*** Opening of RECORDS SHOWN ***

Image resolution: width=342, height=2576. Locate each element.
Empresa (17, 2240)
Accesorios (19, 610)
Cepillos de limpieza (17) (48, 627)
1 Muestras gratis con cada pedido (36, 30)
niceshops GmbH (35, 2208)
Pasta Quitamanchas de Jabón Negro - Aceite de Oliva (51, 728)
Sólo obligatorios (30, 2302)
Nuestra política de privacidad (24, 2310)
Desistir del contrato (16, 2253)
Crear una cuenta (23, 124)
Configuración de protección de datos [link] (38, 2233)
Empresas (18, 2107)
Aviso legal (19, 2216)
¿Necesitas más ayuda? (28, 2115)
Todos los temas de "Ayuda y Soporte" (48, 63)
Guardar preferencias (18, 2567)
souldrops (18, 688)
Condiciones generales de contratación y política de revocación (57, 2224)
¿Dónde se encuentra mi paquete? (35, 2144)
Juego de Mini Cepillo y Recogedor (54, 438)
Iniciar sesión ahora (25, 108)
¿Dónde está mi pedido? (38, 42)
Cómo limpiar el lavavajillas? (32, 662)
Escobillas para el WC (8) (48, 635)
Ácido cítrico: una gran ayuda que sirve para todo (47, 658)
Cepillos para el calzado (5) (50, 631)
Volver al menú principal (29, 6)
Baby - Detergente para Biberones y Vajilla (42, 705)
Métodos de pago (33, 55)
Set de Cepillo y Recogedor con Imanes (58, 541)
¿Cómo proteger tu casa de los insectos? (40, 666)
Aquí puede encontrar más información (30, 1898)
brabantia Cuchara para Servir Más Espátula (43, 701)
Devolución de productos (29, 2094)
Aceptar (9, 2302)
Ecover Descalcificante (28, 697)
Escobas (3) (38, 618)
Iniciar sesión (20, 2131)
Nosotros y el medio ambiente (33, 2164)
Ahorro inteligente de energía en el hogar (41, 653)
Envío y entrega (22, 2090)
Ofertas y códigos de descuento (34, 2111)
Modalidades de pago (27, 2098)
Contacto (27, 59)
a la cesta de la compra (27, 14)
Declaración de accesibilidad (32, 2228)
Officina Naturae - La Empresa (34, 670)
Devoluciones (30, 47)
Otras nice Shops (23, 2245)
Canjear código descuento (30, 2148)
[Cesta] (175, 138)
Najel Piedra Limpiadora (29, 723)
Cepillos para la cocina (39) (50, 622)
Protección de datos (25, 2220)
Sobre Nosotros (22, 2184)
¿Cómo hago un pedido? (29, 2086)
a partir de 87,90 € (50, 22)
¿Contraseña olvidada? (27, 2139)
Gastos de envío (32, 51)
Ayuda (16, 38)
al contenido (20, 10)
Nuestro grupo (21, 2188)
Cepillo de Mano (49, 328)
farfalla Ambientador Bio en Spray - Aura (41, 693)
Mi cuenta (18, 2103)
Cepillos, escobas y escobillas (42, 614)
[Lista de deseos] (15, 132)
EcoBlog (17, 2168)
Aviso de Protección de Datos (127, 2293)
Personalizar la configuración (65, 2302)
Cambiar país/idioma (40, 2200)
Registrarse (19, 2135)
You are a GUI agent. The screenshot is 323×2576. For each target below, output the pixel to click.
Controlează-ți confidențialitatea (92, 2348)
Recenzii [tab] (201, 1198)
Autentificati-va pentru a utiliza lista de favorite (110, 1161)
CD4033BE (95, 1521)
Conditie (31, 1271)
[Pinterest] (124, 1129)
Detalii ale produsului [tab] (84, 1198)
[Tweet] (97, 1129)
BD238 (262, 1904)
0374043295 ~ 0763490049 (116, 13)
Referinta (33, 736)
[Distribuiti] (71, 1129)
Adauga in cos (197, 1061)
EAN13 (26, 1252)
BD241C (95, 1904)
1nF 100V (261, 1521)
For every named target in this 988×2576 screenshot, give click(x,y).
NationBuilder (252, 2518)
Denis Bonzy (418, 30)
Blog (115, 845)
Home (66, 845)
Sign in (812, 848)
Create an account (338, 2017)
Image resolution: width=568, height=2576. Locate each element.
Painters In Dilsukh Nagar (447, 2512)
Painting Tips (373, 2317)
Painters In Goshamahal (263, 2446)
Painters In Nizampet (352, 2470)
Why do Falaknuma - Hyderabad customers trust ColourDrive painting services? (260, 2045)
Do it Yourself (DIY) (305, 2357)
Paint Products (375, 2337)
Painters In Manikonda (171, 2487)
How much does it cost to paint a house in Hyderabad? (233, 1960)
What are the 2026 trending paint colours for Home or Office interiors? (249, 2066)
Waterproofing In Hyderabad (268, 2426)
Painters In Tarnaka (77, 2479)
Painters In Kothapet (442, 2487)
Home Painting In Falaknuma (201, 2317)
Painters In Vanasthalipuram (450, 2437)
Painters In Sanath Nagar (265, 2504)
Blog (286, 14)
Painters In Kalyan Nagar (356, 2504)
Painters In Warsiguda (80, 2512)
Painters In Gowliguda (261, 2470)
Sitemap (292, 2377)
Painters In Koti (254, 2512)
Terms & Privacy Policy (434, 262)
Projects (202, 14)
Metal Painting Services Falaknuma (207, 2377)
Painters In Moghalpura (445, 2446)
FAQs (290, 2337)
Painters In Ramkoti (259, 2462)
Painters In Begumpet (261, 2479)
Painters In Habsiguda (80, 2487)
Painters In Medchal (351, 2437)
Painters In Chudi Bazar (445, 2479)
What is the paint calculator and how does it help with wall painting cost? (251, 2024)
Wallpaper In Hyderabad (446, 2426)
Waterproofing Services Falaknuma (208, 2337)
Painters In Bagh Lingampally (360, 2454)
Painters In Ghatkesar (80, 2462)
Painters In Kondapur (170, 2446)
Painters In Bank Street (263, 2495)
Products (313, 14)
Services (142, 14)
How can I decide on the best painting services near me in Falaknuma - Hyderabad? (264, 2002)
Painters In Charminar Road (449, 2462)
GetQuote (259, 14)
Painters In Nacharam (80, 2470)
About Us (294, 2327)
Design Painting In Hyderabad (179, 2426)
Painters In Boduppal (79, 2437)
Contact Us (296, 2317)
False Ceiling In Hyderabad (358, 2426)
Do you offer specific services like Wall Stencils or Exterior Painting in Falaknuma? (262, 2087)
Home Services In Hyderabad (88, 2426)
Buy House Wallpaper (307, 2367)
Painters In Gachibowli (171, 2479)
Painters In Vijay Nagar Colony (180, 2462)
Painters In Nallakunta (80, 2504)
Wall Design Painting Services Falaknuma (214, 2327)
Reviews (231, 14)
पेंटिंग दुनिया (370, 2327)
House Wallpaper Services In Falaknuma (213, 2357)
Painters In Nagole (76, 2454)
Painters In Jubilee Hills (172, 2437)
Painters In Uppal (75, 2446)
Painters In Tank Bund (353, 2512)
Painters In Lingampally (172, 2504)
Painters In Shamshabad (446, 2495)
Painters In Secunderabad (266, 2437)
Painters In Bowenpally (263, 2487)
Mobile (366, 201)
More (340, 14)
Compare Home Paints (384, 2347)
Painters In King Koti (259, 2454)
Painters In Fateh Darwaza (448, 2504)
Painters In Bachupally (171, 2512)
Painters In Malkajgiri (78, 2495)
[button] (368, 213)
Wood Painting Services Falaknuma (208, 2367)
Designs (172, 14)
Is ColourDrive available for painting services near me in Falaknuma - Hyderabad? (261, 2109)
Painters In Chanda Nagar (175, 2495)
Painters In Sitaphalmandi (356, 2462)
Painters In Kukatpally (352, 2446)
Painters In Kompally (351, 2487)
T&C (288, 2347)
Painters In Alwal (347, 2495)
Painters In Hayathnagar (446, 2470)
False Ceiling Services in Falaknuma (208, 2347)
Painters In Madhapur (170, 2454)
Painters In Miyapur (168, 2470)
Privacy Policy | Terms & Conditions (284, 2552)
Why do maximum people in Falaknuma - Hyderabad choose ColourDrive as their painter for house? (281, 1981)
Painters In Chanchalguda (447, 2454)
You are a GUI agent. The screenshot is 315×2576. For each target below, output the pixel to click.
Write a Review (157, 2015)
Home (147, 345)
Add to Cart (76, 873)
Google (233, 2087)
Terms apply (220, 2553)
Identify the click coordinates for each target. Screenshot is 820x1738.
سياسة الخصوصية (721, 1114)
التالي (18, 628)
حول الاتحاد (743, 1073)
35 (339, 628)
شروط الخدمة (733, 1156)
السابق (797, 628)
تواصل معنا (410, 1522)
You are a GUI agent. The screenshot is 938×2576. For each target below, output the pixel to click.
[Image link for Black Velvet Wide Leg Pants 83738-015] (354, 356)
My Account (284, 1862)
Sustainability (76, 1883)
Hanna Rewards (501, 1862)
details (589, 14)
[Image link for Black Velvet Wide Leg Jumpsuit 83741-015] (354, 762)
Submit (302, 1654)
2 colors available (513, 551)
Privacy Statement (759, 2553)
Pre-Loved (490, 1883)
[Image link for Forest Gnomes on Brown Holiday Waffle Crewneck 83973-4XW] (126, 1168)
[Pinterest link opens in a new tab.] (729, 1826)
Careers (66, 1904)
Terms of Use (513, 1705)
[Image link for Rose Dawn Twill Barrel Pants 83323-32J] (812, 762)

*** Close of RECORDS SHOWN ***

TASK TO COMPLETE: From the line containing "[Lista de deseos] (15, 132)" down to the line containing "Blog (286, 14)" in the material above, reproduce every line exactly, including the two end lines.

TASK OUTPUT:
[Lista de deseos] (15, 132)
EcoBlog (17, 2168)
Aviso de Protección de Datos (127, 2293)
Personalizar la configuración (65, 2302)
Cambiar país/idioma (40, 2200)
Registrarse (19, 2135)
You are a GUI agent. The screenshot is 323×2576. For each target below, output the pixel to click.
Controlează-ți confidențialitatea (92, 2348)
Recenzii [tab] (201, 1198)
Autentificati-va pentru a utiliza lista de favorite (110, 1161)
CD4033BE (95, 1521)
Conditie (31, 1271)
[Pinterest] (124, 1129)
Detalii ale produsului [tab] (84, 1198)
[Tweet] (97, 1129)
BD238 (262, 1904)
0374043295 ~ 0763490049 (116, 13)
Referinta (33, 736)
[Distribuiti] (71, 1129)
Adauga in cos (197, 1061)
EAN13 (26, 1252)
BD241C (95, 1904)
1nF 100V (261, 1521)
For every named target in this 988×2576 screenshot, give click(x,y).
NationBuilder (252, 2518)
Denis Bonzy (418, 30)
Blog (115, 845)
Home (66, 845)
Sign in (812, 848)
Create an account (338, 2017)
Image resolution: width=568, height=2576. Locate each element.
Painters In Dilsukh Nagar (447, 2512)
Painting Tips (373, 2317)
Painters In Goshamahal (263, 2446)
Painters In Nizampet (352, 2470)
Why do Falaknuma - Hyderabad customers trust ColourDrive painting services? (260, 2045)
Do it Yourself (DIY) (305, 2357)
Paint Products (375, 2337)
Painters In Manikonda (171, 2487)
How much does it cost to paint a house in Hyderabad? (233, 1960)
What are the 2026 trending paint colours for Home or Office interiors? (249, 2066)
Waterproofing In Hyderabad (268, 2426)
Painters In Tarnaka (77, 2479)
Painters In Kothapet (442, 2487)
Home Painting In Falaknuma (201, 2317)
Painters In Vanasthalipuram (450, 2437)
Painters In Sanath Nagar (265, 2504)
Blog (286, 14)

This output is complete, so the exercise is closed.